The Right School can change a Child's Life


Saoussan Aitchaoui and her husband, Ayoub Bouriqui, studied the colorful map of schools. They tried to match the tiny blocks on the page to their corresponding booths.

Aitchaoui looked up from the maze of school names. She pointed left and then right. She stared back down at the map. Around them, families squeezed past, pushing strollers and tugging along reluctant children. They all were looking for the perfect school.

On this weekend morning, Aitchaoui and Bouriqui were among hundreds who showed up to the cavernous, World War II-era armory in Southeast Washington for EdFEST, the city’s annual public school fair.

A list of questions zipped through Aitchaoui and Bouriqui’s minds as they considered the right school for their 6-year-old son, Mohamed Ali: Does the school offer Spanish?
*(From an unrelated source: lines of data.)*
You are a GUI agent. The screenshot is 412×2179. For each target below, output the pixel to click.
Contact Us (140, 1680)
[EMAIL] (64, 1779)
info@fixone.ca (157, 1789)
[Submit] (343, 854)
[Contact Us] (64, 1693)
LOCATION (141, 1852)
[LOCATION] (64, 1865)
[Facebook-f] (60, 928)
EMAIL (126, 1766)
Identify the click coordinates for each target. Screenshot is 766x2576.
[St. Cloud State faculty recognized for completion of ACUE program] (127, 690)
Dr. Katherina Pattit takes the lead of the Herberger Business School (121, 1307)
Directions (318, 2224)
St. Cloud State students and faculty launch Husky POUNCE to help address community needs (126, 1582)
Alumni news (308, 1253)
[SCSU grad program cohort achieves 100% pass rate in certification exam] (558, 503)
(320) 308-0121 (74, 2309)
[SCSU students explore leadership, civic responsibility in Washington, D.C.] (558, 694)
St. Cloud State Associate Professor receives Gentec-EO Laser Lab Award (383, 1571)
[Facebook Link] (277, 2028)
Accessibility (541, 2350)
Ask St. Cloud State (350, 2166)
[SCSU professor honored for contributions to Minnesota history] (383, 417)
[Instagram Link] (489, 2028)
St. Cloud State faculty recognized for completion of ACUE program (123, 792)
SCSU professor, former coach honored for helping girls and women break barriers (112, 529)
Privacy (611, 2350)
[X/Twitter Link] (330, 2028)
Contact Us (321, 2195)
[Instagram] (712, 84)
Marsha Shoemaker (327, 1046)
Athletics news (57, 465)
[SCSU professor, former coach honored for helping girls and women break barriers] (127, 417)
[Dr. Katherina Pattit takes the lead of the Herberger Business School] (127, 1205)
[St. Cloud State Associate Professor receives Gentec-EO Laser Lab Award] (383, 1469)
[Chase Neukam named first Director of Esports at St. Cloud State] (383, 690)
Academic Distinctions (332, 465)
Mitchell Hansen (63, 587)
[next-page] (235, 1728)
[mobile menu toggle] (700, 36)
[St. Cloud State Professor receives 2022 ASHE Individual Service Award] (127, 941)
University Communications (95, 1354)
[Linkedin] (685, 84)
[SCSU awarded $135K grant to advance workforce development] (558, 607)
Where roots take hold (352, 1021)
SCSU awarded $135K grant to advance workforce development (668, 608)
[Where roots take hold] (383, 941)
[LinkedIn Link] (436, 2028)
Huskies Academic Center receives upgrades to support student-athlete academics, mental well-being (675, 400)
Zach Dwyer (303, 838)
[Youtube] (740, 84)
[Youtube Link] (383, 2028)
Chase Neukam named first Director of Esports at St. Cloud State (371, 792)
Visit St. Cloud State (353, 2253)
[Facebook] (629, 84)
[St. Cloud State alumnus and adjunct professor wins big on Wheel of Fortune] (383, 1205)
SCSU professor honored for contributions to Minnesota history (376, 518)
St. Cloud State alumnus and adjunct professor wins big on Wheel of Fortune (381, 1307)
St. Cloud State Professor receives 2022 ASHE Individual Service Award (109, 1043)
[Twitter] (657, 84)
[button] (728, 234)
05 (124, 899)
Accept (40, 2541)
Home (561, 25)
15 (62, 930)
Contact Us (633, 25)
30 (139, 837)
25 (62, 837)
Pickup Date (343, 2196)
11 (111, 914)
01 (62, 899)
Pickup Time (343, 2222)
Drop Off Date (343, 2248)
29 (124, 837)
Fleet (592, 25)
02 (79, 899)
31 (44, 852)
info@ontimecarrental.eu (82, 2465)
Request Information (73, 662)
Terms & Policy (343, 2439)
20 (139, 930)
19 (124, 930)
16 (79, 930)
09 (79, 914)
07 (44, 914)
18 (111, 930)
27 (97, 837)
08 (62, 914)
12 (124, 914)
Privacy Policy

What about coding? What forms do they need for enrollment, and what if one is missing? Will their son be prepared for a good life and career?

Aitchaoui and Bouriqui, like parents the world over, want better lives for their kids than they had. A good education — and all that it promises — is key. That, along with the prospect of high-paying jobs, is what brought the family last year from Casablanca to D.C., where they didn’t know anyone.

What greeted them was a complex system in which families can attend their neighborhood public school or enter a citywide lottery. Many are in search of special programs. Others just want a school that’s on the way to their jobs. EdFEST, which marks the beginning of D.C.'s months-long school lottery season, is a chance for parents to question teachers and administrators, mulling over the answers before surrendering to the luck of the draw. Last year, more than 20,000 families participated.

“I didn’t expect that there will be a lot of schools there,” Aitchaoui said. In Morocco, people just enroll their children in whichever school they want them to attend.

Amidon-Bowen, the family’s neighborhood elementary school, was just a few yards away. On paper, it checked most of their boxes: close to their soon-to-be apartment, a STEM lab, a soccer team.

After-school activities in Morocco typically cost money, Aitchaoui said: “If we are just talking about the educational system, it’s much better than Morocco.”